BEGIN Record set

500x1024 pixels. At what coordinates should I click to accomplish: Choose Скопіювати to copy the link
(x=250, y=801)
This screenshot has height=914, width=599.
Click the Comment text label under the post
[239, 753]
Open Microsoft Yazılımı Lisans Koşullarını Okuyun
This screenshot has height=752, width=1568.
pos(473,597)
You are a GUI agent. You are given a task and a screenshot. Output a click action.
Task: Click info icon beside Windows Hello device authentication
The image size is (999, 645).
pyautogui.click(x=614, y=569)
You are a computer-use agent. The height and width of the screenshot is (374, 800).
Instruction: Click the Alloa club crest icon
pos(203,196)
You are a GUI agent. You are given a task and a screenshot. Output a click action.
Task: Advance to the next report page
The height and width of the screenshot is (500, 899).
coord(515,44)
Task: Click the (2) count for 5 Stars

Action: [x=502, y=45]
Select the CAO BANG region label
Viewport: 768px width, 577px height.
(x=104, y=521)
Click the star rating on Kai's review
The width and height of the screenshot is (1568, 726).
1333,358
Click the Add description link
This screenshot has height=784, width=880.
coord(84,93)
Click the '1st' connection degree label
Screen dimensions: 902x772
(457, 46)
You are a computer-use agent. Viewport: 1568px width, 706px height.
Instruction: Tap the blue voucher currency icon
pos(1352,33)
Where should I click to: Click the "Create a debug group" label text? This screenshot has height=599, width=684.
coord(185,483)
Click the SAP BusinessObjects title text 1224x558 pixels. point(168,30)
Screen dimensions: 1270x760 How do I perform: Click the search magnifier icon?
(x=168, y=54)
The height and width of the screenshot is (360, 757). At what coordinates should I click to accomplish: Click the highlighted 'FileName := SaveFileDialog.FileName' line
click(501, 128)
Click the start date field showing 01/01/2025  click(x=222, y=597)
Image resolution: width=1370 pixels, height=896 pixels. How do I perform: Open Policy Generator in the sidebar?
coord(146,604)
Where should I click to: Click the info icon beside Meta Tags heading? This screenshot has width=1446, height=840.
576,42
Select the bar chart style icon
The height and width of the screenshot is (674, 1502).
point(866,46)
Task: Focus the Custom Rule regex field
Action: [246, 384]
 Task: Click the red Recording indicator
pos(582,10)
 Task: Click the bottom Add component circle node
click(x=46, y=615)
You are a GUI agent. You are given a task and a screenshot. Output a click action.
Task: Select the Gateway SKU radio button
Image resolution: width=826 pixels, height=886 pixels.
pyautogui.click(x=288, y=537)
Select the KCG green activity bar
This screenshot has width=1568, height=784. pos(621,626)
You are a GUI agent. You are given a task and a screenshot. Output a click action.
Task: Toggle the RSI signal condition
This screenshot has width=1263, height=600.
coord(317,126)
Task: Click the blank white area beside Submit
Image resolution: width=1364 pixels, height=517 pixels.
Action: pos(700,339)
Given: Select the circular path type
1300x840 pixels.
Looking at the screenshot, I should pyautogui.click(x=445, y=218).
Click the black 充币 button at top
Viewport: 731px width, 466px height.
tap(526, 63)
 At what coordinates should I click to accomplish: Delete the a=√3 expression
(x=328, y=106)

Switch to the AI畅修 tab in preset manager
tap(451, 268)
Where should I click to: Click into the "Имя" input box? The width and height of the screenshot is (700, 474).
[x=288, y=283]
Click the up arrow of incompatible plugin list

END Record set

→ Exercise: Could the entries above be output once more, exactly as they are?

→ Solution for this exercise:
500x1024 pixels. At what coordinates should I click to accomplish: Choose Скопіювати to copy the link
(x=250, y=801)
This screenshot has height=914, width=599.
Click the Comment text label under the post
[239, 753]
Open Microsoft Yazılımı Lisans Koşullarını Okuyun
This screenshot has height=752, width=1568.
pos(473,597)
You are a GUI agent. You are given a task and a screenshot. Output a click action.
Task: Click info icon beside Windows Hello device authentication
The image size is (999, 645).
pyautogui.click(x=614, y=569)
You are a computer-use agent. The height and width of the screenshot is (374, 800).
Instruction: Click the Alloa club crest icon
pos(203,196)
You are a GUI agent. You are given a task and a screenshot. Output a click action.
Task: Advance to the next report page
The height and width of the screenshot is (500, 899).
coord(515,44)
Task: Click the (2) count for 5 Stars

Action: [x=502, y=45]
Select the CAO BANG region label
Viewport: 768px width, 577px height.
(x=104, y=521)
Click the star rating on Kai's review
The width and height of the screenshot is (1568, 726).
1333,358
Click the Add description link
This screenshot has height=784, width=880.
coord(84,93)
Click the '1st' connection degree label
Screen dimensions: 902x772
(457, 46)
You are a computer-use agent. Viewport: 1568px width, 706px height.
Instruction: Tap the blue voucher currency icon
pos(1352,33)
Where should I click to: Click the "Create a debug group" label text? This screenshot has height=599, width=684.
coord(185,483)
Click the SAP BusinessObjects title text 1224x558 pixels. point(168,30)
Screen dimensions: 1270x760 How do I perform: Click the search magnifier icon?
(x=168, y=54)
The height and width of the screenshot is (360, 757). At what coordinates should I click to accomplish: Click the highlighted 'FileName := SaveFileDialog.FileName' line
click(501, 128)
Click the start date field showing 01/01/2025  click(x=222, y=597)
Image resolution: width=1370 pixels, height=896 pixels. How do I perform: Open Policy Generator in the sidebar?
coord(146,604)
Where should I click to: Click the info icon beside Meta Tags heading? This screenshot has width=1446, height=840.
576,42
Select the bar chart style icon
The height and width of the screenshot is (674, 1502).
point(866,46)
Task: Focus the Custom Rule regex field
Action: [246, 384]
 Task: Click the red Recording indicator
pos(582,10)
 Task: Click the bottom Add component circle node
click(x=46, y=615)
You are a GUI agent. You are given a task and a screenshot. Output a click action.
Task: Select the Gateway SKU radio button
Image resolution: width=826 pixels, height=886 pixels.
pyautogui.click(x=288, y=537)
Select the KCG green activity bar
This screenshot has width=1568, height=784. pos(621,626)
You are a GUI agent. You are given a task and a screenshot. Output a click action.
Task: Toggle the RSI signal condition
This screenshot has width=1263, height=600.
coord(317,126)
Task: Click the blank white area beside Submit
Image resolution: width=1364 pixels, height=517 pixels.
Action: pos(700,339)
Given: Select the circular path type
1300x840 pixels.
Looking at the screenshot, I should pyautogui.click(x=445, y=218).
Click the black 充币 button at top
Viewport: 731px width, 466px height.
tap(526, 63)
 At what coordinates should I click to accomplish: Delete the a=√3 expression
(x=328, y=106)

Switch to the AI畅修 tab in preset manager
tap(451, 268)
Where should I click to: Click into the "Имя" input box? The width and height of the screenshot is (700, 474).
[x=288, y=283]
Click the up arrow of incompatible plugin list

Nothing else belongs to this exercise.